Do zdarzenia doszło około 17.40 przy ulicy Jagiełły. Do patrolu straży miejskiej pełniącego służbę w tym rejonie podbiegł zdenerwowany mężczyzna. Stwierdził, że przed chwilą ktoś celował do niego i do innych osób z czegoś, co przypomina pistolet. Dodał, iż napastnik zachowuje się agresywnie, prawdopodobnie jest pod wpływem alkoholu lub innych środków odurzających.
Strażnicy ruszyli we wskazanym kierunku i dostrzegli opisywanego człowieka. Ten na widok zbliżających się strażników schował do torby pistolet. Strażnicy polecili mu, by się zatrzymał i postępował zgodnie z ich poleceniami. Po chwili został przez nich obezwładniony, a na jego rękach pojawiły się kajdanki.
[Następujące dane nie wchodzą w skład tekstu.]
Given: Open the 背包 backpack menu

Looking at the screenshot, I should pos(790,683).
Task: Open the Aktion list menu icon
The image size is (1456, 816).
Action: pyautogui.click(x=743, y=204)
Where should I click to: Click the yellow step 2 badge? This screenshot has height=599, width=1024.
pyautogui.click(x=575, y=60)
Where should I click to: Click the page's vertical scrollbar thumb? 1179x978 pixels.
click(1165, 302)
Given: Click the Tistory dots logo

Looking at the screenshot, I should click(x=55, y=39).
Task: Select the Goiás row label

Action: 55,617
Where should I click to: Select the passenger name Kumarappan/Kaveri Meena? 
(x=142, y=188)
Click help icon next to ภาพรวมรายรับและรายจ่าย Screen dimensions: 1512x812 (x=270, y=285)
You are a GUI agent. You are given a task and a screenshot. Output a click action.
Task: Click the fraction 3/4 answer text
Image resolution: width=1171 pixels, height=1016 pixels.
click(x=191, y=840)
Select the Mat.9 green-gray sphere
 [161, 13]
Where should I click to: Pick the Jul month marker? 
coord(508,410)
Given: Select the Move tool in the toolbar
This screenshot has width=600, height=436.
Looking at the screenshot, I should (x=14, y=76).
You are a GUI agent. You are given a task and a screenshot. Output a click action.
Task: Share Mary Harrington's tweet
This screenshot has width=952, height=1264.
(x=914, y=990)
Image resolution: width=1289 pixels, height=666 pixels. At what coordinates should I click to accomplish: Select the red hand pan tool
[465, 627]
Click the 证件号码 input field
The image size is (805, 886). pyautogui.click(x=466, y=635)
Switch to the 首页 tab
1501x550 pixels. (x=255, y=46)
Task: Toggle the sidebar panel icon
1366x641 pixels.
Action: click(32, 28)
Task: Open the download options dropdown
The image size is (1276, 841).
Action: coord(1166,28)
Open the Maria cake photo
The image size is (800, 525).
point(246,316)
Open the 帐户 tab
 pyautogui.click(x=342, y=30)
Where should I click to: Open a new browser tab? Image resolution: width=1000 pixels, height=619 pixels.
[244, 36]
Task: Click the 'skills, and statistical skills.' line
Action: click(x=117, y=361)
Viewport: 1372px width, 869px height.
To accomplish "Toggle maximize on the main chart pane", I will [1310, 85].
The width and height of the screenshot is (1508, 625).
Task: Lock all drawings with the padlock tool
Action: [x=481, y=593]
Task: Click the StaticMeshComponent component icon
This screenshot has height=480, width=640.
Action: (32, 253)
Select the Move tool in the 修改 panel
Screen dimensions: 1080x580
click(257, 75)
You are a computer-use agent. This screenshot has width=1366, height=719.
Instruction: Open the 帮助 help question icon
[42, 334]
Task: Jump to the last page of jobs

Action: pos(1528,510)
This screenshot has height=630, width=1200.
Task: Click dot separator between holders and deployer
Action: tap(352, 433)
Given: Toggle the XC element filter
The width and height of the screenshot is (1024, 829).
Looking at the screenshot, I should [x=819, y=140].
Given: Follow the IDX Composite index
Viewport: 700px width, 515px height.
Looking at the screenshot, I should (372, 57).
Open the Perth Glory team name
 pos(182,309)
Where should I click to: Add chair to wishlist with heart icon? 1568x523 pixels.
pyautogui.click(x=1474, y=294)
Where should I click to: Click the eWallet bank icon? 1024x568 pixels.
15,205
W torbie, którą miał przy sobie znajdował się pistolet na kulki, a także zwitek z białym proszkiem i susz roślinny.
W rozmowie ze strażnikami mężczyzna przyznał, że pił dziś alkohol i zażywał środki odurzające, takie jak te, które są w torbie. Ponieważ nie uskarżał się na żadne dolegliwości i nie chciał wezwania na miejsce pogotowia, został przekazany patrolowi policji.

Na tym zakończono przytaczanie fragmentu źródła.